The above mentioned problems are solved by inserting a quarter-wave plate 18 into the cavity, as shown in FIG. 3, where the laser is held off when the EO cell 16 is off, and the light pulse is generated when the EO cell 16 is turned on. During a round trip, the quarter-wave plate 18 rotates the beam polarization by 90.degree., which holds off the laser. When the EO cell is turned on, it either adds an additional 90.degree. polarization rotation, or it adds a polarization rotation equal and opposite to the quarter-wave plate induced rotation, either of which switches the laser on. Therefore, a less complicated driver can be used, and degradation of the EO cell can be avoided (since the EO cell voltage is applied only when the pulse is being generated). The drawback to this cavity configuration is the requirement of an additional intracavity element.

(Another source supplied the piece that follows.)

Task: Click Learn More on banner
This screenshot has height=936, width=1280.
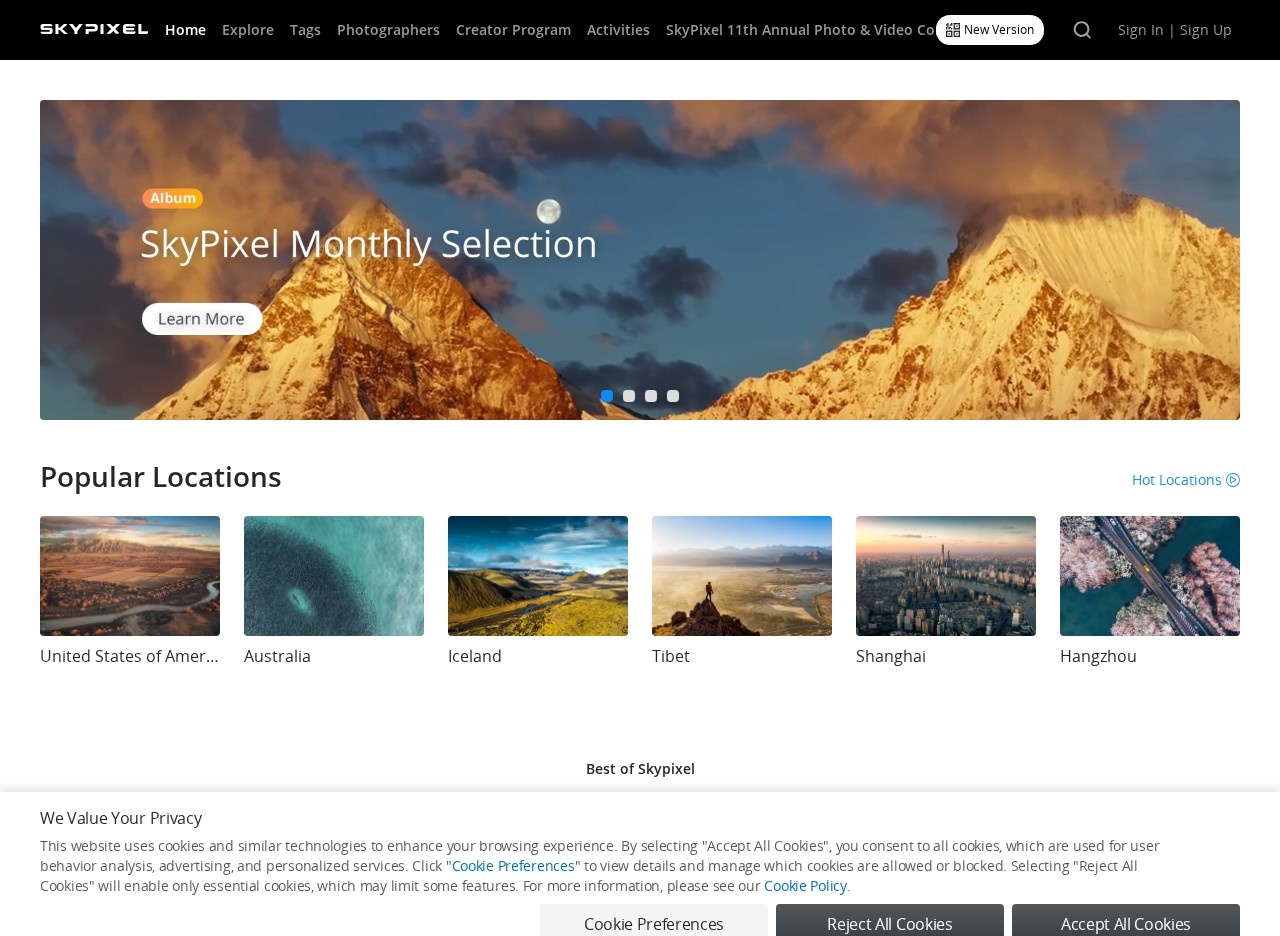Action: pos(202,319)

There is a need for a Q-switched laser that does not use an intracavity passive quarter-wave plate whereby the pulse is generated when the EO cell 16 is turned on, and the laser is held off when the EO cell 16 is off.
A drawback to both of the above described embodiments is that the cavity is too long for many applications. Simply shortening the cavity is not a viable solution because certain intracavity dimensions are required to obtain the desired output beam 12. For example, shortening the cavity can increase the divergence of the output beam 12.
A prior art solution to reduce the dimensions of the cavity is a folded cavity configuration, as illustrated in FIG. 4. Two turning mirrors 20 are used to create a "U" shaped cavity, thereby reducing the overall length of the laser head. The use of turning mirrors 20 in the cavity, however, presents several problems. First, intracavity mirrors 20 coated to reflect at 45.degree. can damage easily. The high intracavity powers, especially with Q-switched lasers, can degrade such optical coatings. Further, and more importantly, 45.degree. turning mirrors 20 alter the polarization state of the reflected intracavity beam in a way that is difficult to control. The effect on the polarization state can vary from one coating to the next for the same optical coating design. Therefore, laser cavities sensitive to the polarization of the intracavity beam, such as EO cell Q-switched lasers, cannot use folding mirrors without degradation to laser performance and reliability.
There is a need for a folded laser cavity in which the turning optics do not alter the polarization state of the intracavity beam in an uncontrollable way, and are more reliable than 45.degree. surface coated optics.